A block of data =>
* start *
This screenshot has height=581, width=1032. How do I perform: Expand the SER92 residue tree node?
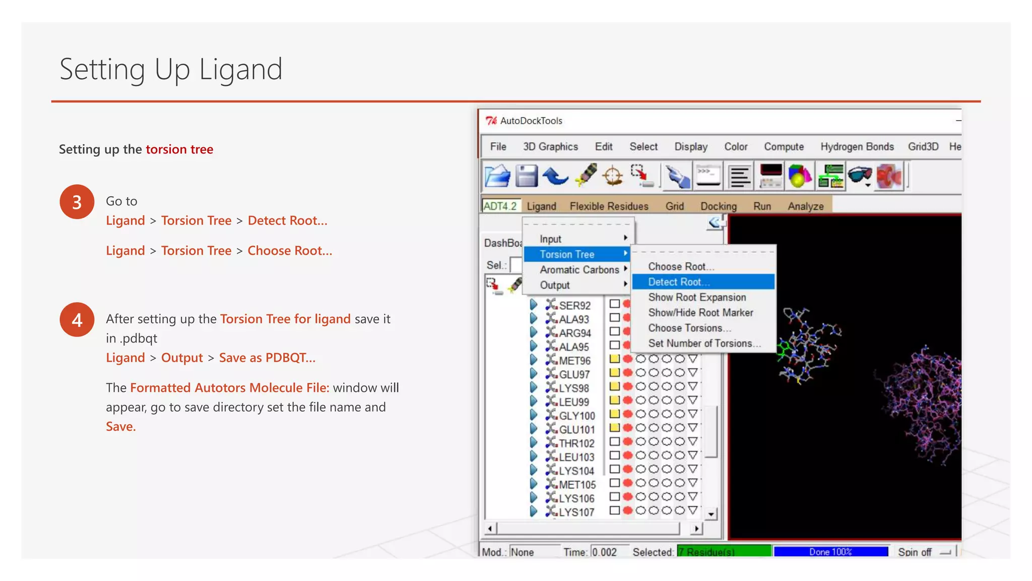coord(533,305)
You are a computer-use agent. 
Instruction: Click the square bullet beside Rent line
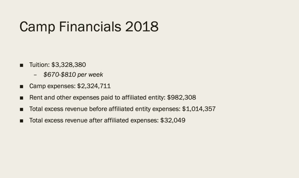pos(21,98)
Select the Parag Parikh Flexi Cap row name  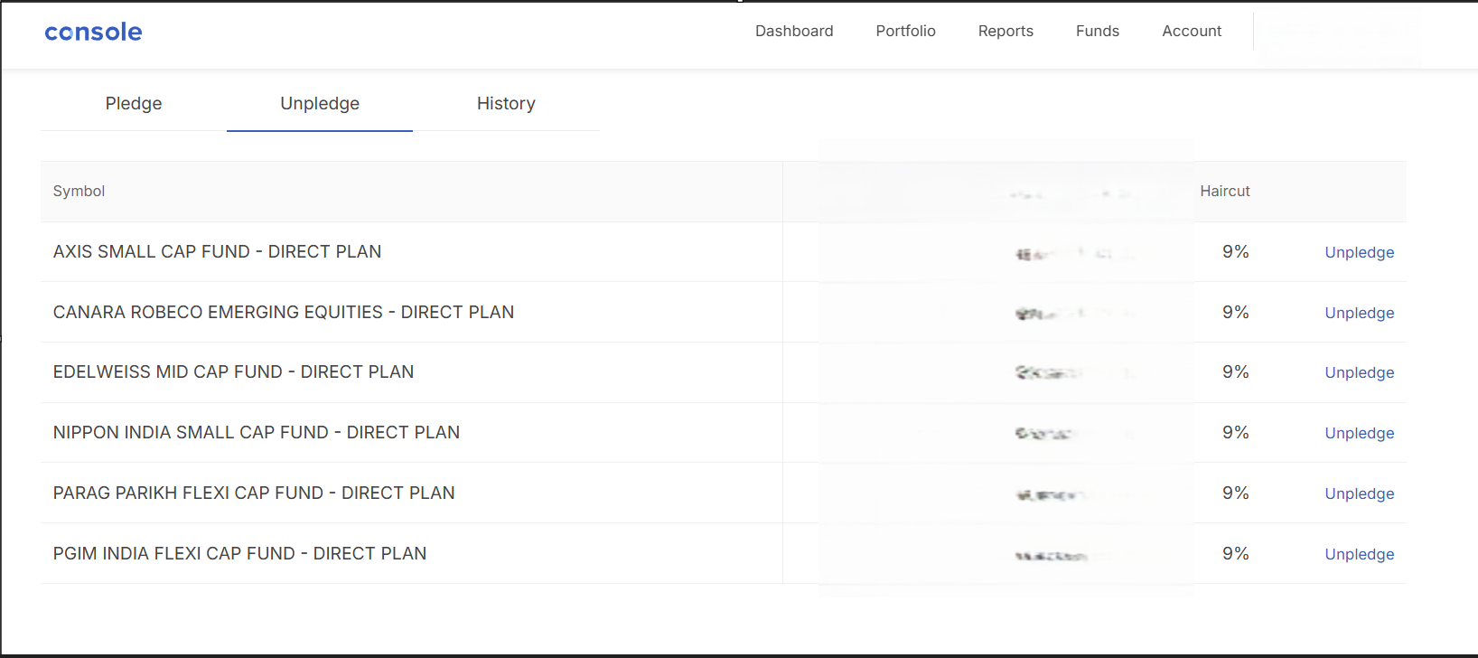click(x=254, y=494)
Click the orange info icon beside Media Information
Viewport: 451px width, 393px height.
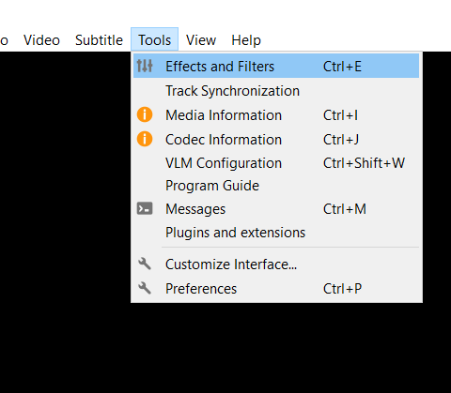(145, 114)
* end *
Aim of the task => Give everything from the line that contains "Click the orange" down to the end of the listing as a Markdown table with the columns Num and Text, one row per line and no rows for blank lines. Leave the pictures out of the answer.

Complete response =>
| Num | Text |
|---|---|
| 1 | Click the orange info icon beside Media Information |
| 2 | Viewport: 451px width, 393px height. |
| 3 | (145, 114) |